# Podany tekst
⟨

Reklama

Niedziela w Warszawie

Koniec budowy po 225 latach

Historia budowy Świątyni Opatrzności Bożej sięga czasów I Rzeczpospolitej. Rok 2016 przejdzie do historii i zakończy inwestycję narodową, której budowa trwała aż 225 lat

Bądź na bieżąco!

Zapisz się do newslettera

Oczywiście w tym roku Świątynia Opatrzności Bożej nie będzie ukończona na 100 proc. Ale wszystko wskazuje na to, że 98. rocznicę odzyskania niepodległości Polacy będą świętować już we wnętrzu Świątyni.

– Będzie to symboliczne zamknięcie ważnego etapu – mówi metropolita warszawski kard. Kazimierz Nycz. – Wykończenie wnętrza będzie jeszcze trwało latami. Na pewno coś zostawimy też dla przyszłych pokoleń, aby i oni mogli się wykazać.

⟩

# Podane dane
⟨

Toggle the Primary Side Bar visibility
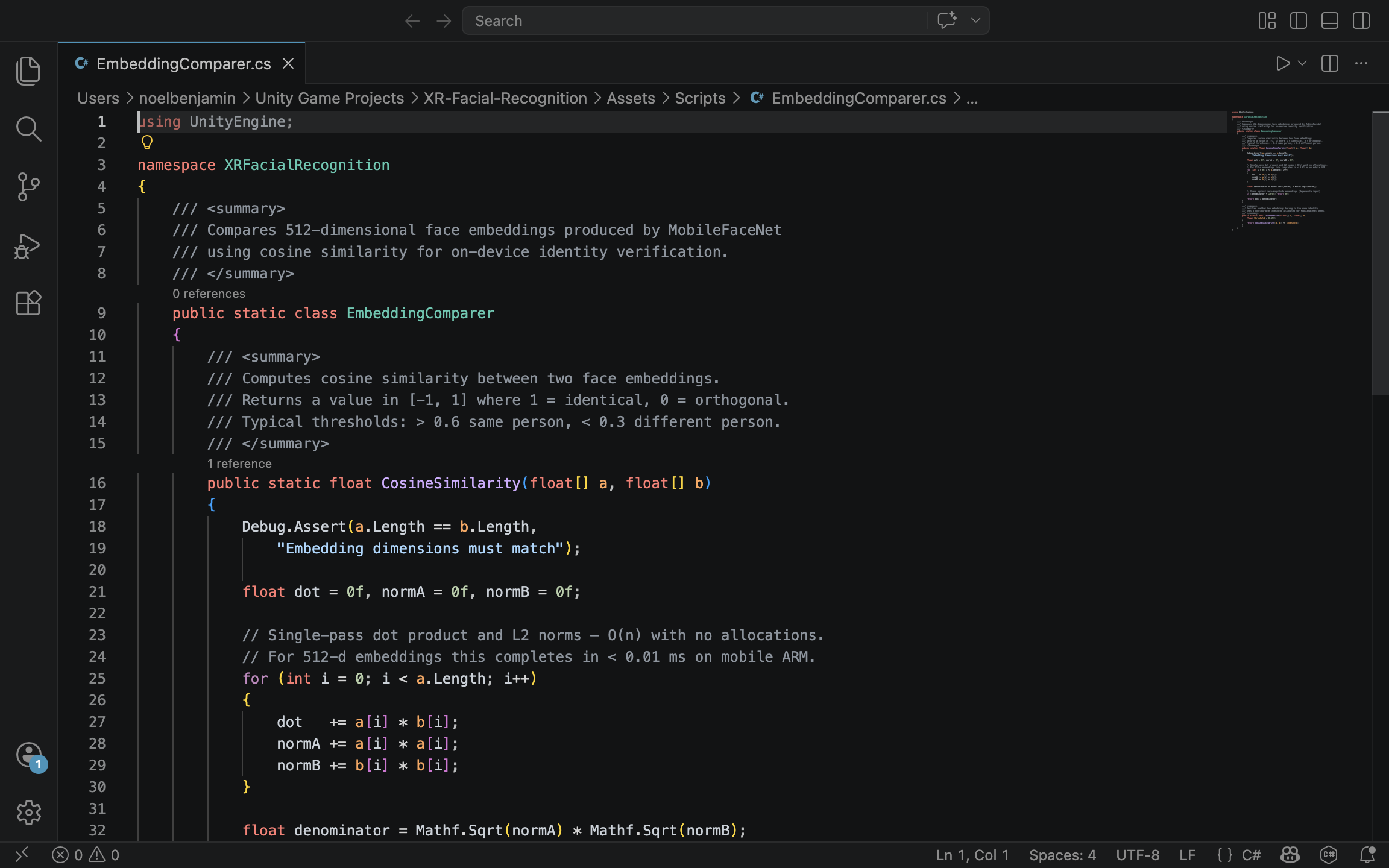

⟩

# Do zrobienia
a - Przepisz słowo w słowo fragment tekstu o Świątyni Opatrzności Bożej od „Historia budowy Świątyni” do „Bądź na bieżąco!”.
b - Streść tekst o Świątyni Opatrzności Bożej w dwóch zdaniach.

# Odpowiedzi
a -
Historia budowy Świątyni Opatrzności Bożej sięga czasów I Rzeczpospolitej. Rok 2016 przejdzie do historii i zakończy inwestycję narodową, której budowa trwała aż 225 lat

Bądź na bieżąco!

b - Budowa Świątyni Opatrzności Bożej, której historia sięga czasów I Rzeczpospolitej, trwała 225 lat i ma się zakończyć w 2016 roku, choć świątynia nie będzie wtedy gotowa w stu procentach. Według kard. Kazimierza Nycza będzie to symboliczne zamknięcie ważnego etapu, a wykończenie wnętrza potrwa jeszcze latami.